In the data below, find the line containing "Delete the Stanitz"; reproduce that line and all subsequent lines exactly, and nothing else.

[Dataset entries]
============
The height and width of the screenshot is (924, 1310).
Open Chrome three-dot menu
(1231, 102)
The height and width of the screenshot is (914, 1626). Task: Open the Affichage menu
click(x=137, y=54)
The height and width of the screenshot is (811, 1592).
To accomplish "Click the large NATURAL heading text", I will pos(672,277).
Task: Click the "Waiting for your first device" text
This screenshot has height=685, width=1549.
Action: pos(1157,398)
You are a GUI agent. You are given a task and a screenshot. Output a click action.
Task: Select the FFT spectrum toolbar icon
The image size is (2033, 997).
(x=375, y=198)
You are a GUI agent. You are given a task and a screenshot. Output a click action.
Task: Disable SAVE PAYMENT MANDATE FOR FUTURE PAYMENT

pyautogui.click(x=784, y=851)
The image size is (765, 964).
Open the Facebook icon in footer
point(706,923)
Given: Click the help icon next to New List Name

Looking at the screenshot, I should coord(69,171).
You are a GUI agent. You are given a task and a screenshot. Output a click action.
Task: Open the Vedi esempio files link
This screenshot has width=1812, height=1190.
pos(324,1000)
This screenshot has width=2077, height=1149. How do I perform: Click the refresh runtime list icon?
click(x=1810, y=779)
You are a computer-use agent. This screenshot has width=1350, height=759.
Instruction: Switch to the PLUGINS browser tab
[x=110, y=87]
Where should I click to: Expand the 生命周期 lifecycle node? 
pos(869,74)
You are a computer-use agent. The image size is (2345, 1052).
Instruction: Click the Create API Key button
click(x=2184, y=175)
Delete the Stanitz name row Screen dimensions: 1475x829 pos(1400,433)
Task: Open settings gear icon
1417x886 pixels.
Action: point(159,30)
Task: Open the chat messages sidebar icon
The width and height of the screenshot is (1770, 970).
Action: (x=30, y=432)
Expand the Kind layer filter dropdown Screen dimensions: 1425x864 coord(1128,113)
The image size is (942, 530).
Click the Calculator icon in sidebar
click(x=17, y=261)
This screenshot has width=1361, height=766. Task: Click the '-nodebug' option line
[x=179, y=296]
============
YOUR SOLUTION:
Delete the Stanitz name row Screen dimensions: 1475x829 pos(1400,433)
Task: Open settings gear icon
1417x886 pixels.
Action: point(159,30)
Task: Open the chat messages sidebar icon
The width and height of the screenshot is (1770, 970).
Action: (x=30, y=432)
Expand the Kind layer filter dropdown Screen dimensions: 1425x864 coord(1128,113)
The image size is (942, 530).
Click the Calculator icon in sidebar
click(x=17, y=261)
This screenshot has width=1361, height=766. Task: Click the '-nodebug' option line
[x=179, y=296]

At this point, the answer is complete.